In spite of the many challenges, siblings can gain lifelong benefits from rooming together -- even if they don't see it that way when they're young. "You find out more about yourself when you share a room with another person," says Faber. Within my own family, sharing a room brought Nicole and Emily closer as sisters and friends. They were playmates by day and companions by night. Now, every evening when I tuck our 4-year-old son, Simon, into bed, he says, "I don't want to sleep in here all by myself." My girls don't realize how lucky they were.
To design your children's bedroom with an eye toward keeping all the occupants content, remember these three easy rules:
1. Include kids in the planning.Let children make some decorative choices, such as bedding, toy storage containers, artwork, and colors. "Show them pictures from magazines or catalogs, giving several options that aren't too extreme and can grow with them," says Lyn Peterson, president of Motif Designs in New Rochelle, NY.
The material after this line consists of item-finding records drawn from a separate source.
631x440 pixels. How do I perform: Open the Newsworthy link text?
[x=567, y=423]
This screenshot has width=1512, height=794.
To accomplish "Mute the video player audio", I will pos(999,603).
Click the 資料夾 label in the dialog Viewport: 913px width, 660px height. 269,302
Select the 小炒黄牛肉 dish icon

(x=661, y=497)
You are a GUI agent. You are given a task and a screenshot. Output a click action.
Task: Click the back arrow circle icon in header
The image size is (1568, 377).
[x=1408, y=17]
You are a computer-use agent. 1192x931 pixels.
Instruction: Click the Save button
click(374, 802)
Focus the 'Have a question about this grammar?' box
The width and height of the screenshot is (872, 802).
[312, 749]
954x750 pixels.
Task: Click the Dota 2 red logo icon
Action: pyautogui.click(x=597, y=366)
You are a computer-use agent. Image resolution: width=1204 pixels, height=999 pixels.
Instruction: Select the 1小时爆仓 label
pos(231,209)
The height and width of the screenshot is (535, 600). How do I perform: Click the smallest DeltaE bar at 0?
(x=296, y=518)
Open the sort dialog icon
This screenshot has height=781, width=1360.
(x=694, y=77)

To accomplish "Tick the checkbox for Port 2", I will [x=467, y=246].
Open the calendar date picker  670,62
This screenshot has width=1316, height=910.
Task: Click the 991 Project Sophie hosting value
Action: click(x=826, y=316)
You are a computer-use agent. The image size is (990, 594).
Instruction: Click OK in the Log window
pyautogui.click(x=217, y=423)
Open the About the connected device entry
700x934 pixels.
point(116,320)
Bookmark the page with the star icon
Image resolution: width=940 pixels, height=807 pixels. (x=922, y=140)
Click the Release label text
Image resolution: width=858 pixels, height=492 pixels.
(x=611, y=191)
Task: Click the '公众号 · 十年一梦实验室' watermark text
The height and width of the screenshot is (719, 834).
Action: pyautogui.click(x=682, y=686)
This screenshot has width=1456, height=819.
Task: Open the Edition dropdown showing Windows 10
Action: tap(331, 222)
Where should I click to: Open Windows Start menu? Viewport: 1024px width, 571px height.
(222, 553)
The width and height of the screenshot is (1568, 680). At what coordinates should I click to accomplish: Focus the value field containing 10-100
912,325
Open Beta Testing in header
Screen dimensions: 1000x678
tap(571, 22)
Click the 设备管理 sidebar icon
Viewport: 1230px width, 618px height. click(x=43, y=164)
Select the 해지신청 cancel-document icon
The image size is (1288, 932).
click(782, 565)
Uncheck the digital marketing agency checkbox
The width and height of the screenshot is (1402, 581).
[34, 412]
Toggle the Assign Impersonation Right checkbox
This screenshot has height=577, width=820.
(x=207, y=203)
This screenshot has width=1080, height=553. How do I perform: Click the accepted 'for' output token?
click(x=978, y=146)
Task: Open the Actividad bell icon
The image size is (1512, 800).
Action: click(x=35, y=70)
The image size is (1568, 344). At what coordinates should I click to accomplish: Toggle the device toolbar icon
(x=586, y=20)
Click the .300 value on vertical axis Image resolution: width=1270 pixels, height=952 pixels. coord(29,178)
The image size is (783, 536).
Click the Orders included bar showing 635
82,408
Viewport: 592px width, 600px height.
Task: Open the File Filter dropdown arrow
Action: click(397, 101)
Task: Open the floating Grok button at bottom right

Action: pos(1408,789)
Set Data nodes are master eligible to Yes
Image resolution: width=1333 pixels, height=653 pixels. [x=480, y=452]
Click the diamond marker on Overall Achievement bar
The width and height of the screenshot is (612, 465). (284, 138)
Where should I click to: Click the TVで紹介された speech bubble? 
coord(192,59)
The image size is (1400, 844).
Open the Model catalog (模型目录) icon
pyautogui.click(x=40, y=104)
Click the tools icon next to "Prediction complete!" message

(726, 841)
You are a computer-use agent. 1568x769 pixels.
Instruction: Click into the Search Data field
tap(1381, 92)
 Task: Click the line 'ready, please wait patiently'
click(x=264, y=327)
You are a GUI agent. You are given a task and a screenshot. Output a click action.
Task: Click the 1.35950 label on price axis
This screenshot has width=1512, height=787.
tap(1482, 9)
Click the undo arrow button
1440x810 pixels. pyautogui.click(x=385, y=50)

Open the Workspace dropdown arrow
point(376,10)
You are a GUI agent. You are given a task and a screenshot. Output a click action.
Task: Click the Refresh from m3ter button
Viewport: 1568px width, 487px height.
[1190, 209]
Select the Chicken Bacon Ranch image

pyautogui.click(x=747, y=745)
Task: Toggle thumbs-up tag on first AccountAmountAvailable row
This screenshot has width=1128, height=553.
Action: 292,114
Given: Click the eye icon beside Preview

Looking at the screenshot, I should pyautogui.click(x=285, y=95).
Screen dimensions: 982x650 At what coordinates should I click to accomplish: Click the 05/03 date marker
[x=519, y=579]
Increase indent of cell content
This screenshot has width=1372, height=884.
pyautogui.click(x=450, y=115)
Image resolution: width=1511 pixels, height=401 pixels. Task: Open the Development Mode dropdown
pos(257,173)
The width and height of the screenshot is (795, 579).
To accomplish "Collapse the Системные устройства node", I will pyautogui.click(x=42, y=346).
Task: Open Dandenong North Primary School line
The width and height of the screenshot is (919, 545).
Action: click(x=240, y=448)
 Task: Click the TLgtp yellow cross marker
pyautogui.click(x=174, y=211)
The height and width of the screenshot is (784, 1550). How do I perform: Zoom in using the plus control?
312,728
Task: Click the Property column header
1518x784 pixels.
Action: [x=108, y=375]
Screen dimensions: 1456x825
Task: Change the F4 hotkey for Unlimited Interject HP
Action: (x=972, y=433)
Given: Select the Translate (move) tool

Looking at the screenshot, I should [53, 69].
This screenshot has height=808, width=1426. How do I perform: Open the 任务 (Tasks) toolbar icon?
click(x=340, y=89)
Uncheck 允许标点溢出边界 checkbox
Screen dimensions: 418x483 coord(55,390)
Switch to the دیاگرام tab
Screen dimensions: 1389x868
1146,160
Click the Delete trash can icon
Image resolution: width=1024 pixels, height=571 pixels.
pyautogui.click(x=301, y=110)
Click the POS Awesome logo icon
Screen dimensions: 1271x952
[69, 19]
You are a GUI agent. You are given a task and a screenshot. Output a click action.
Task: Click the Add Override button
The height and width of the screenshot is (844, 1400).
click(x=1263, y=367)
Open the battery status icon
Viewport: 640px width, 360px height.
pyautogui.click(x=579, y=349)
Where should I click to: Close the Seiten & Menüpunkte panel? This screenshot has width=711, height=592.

2. Eliminate wasted space.Susan Kramer hung kitchen cabinets above her kids' desktop and tucked organizer drawers underneath. Shelves can be mounted above beds to display artwork, stuffed animals, and mementos, or choose twin beds that include bookcase headboards, such as those from P.J. Kids. Today's flexible bunk beds can be configured with the top bunk against the wall and bottom bunk at a 90° angle, leaving room for a desk or seating underneath. (Look for examples from Stanley's Young America collection and Bassett Kids.) Wall-mounted lamps save space on bedside tables.
3. Carve out zones of privacy.For kids who crave the feeling of a private room, place bookcases back to back between the beds or side by side with one facing each child's bed. (Place cork on the backs to make a bulletin board for each child.) Furnishings can be "complementary but not identical," says Susan Salzman of Little Folk Art, which helps siblings feel the room reflects their unique personalities.